C'est dans une pareille vue que le roi a autorisé les directeurs des monnoies à recevoir de la part de ceux qui voudront suivre l'exemple de S. M., la vaisselle et les bijoux d'or et d'argent, en échange desquels il leur sera délivré des récépissés ; et l'époque du remboursement de ces récépissés, l'intérêt à payer en attendant, ainsi que la fixation du prix de la vaisselle, sont des dispositions réservées par le roi à votre délibération, et je vous proposerois que l'on pût donner cinquante-cinq francs de la vaisselle contre des récépissés remboursables à six mois de date, sans intérêt, ou cinquante-huit francs, si l'on remettoit ces récépissés dans l'emprunt national de quatre-vingts millions, à condition néanmoins qu'en payant la mise de cette manière, on ne jouiroit pas de la faculté d'en fournir la moitié en effets royaux.

Il n'est pas douteux qu'en portant aujour d'hui sa vaisselle à la monnoie, on ne rende un grand et véritable service à la chose publique, puisque la rareté extrême et sans égale du numéraire effectif nous met dans le plus pénible embarras. Nous avons par cette raison un grand intérêt à ménager la caisse d'escompte, qui, au milieu des difficultés géné rales, fait pour nous tout ce qu'elle peut raisonnablement; et ses services, dont nous ne pouvons pas nous passer en ce moment, seront plus décisifs, si vous approuvez, si vous encouragez son zèle. Il faut surtout, messieurs, vous garder de mal juger de ses administrateurs sans les entendre; ils ne demandent pas mieux que de mettre leur conduite au grand jour. Vous verrez qu'en cédant quelquefois aux circonstances, pour donner à la finance des secours indispensables, ils n'ont jamais perdu de vue leurs devoirs particuliers d'administrateurs; mais dans les grandes révolutions amenées par le trouble et le discrédit, toutes les caisses publiques ont un intérêt qui les réunit, et elles se ressentent en même temps de l'empire des circonstances.

La caisse d'escompte cependant, ayant reçu à des époques différentes un échec dans l'opinion par le contre-coup du discrédit général, il y auroit peut-être de la convenance à lui

proposer de se fondre et se transformer par quelque coalition en un établissement nouveau, sous le titre de banque nationale, et de former ainsi l'une des portions intégrantes d'un grand établissement, auquel vous donneriez, messieurs, une approbation immédiate et décisive; mais une condition indispensable de tout établissement de ce genre, c'est de réunir une somme de numéraire effectif, suffisante pour assurer à tout moment l'échange des billets circulans contre de l'argent comptant. Ce qui se passe aujourd'hui à l'égard des billets de la caisse d'escompte, est une suite de la crise actuelle et des temps précédens; et il seroit impolitique et déraisonnable de vouloir, dans ce moment, la ramener par force à une marche différente.

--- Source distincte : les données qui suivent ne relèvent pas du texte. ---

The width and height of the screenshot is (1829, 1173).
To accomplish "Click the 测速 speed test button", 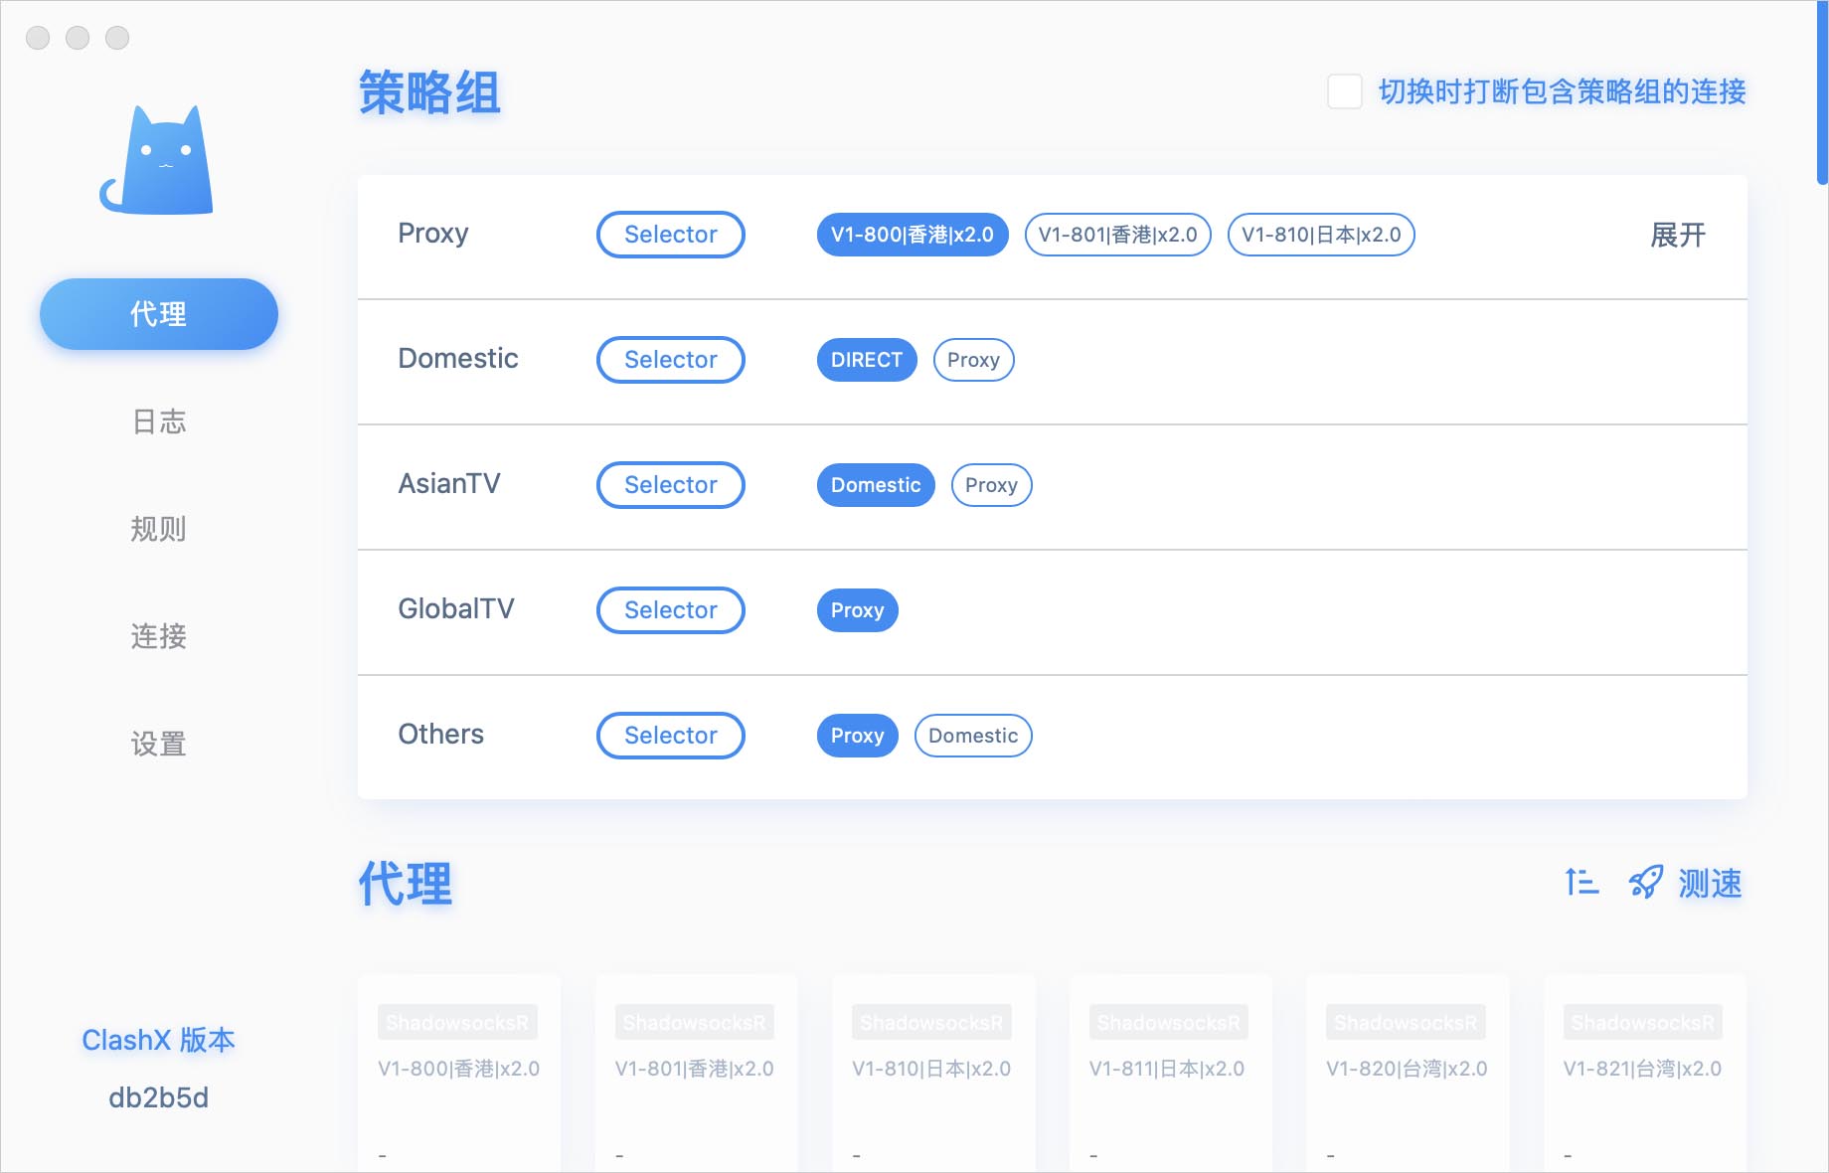I will (1709, 883).
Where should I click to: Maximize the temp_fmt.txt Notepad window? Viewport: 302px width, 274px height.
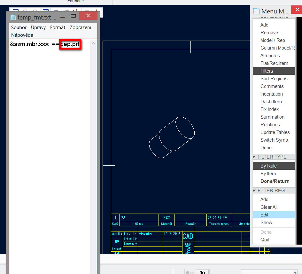(73, 16)
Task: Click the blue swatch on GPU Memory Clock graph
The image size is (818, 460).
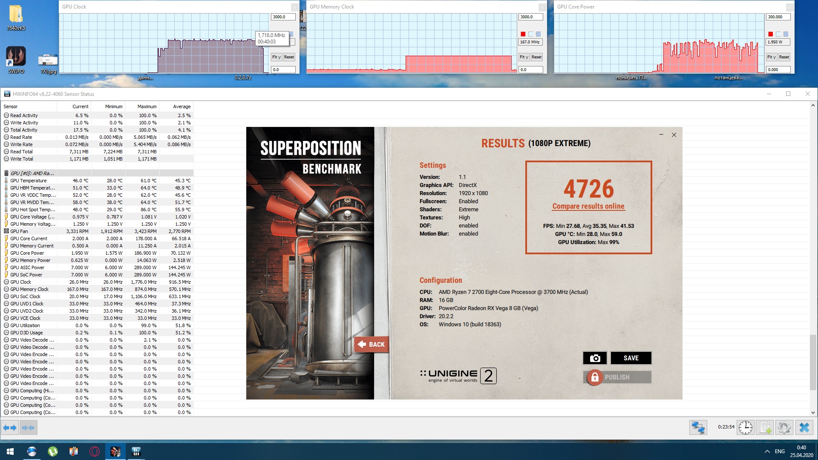Action: pos(538,34)
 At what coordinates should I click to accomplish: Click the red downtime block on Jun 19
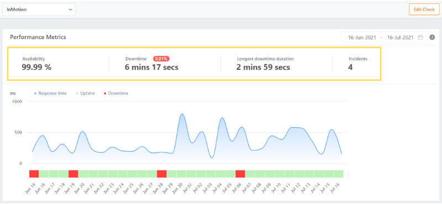[73, 173]
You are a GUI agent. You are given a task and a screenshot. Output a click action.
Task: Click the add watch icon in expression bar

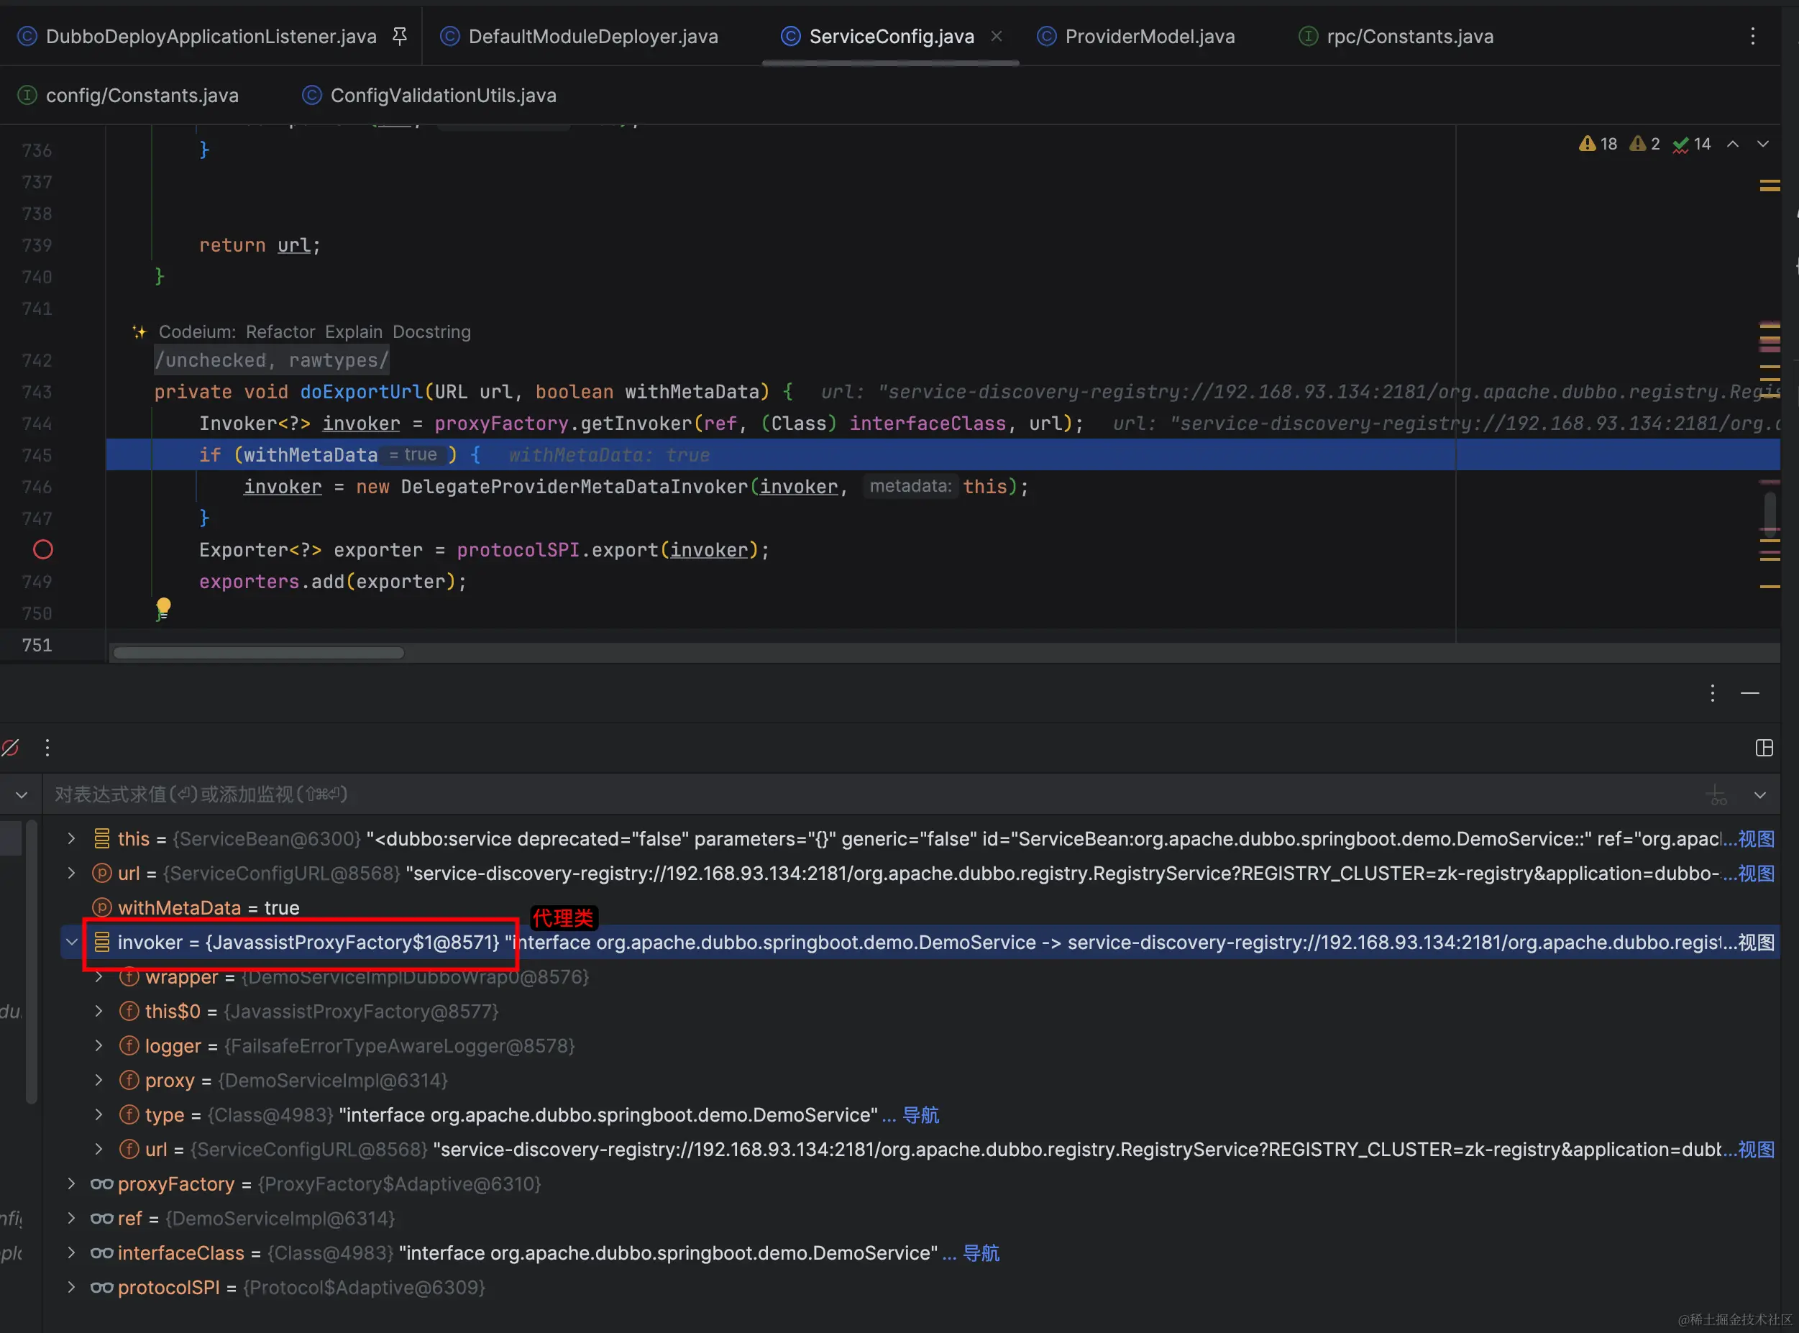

Enfin, messieurs, et pour l'instant présent, et pour toute l'année, et pour tous les temps, ce qui devient chaque jour, chaque moment, plus indispensable, c'est que vous rendiez les deux décrets que je sollicite de vous avec tant d'instances; l'un pour prêter de la force au recouvrement des droits sur les consommations, et l'on m'a dit que vous veniez de le déterminer; l'autre, plus pressant encore, pour soutenir de même le recouvrement des impositions foncières, en expliquant ceux de vos décrets qui sont mal interprétés par les

contribuables et qui les engagent en plusieurs lieux à refuser le payement de la taille, des vingtièmes et de la capitation. Je me réfère à tout ce qui vous a été représenté à cet égard par les douze membres du comité que vous avez nommés pour conférer avec moi, et qui sont informés, dans les détails, de la nécessité absolue de ces deux décrets. Rien n'ira, messieurs, rien ne pourra s'améliorer, si le payement des impositions est interrompu, si les recouvremens ne sont pas protégés par la publicité de vos intentions et par l'expression forte de votre volonté, si les recouvremens n'ont pas l'appui des lois, si les lois ne sont pas soutenues par le pouvoir exécutif, et si ce pouvoir éprouve des résistances au-dessus de ses forces. Il arriveroit alors que les subsides et les ressources extraordinaires ne serviroient qu'à remplir le vide occasionné par la diminution des recettes, au lieu de contribuer efficacementaurétablissement de l'ordre. Mon courage, mes forces s'épuisent à représenter ces importantes vérités; et je ne puis voir, sans une mortelle peine, que les meilleurs amis de la liberté publique compromettent le succès de la plus noble entreprise, en ne s'occupant pas assez de la gravité des circonstances actuelles, comme s'ils pouvoient détacher l'avenir du présent, comme s'il suffisoit d'appliquer toute

« PreviousContinue »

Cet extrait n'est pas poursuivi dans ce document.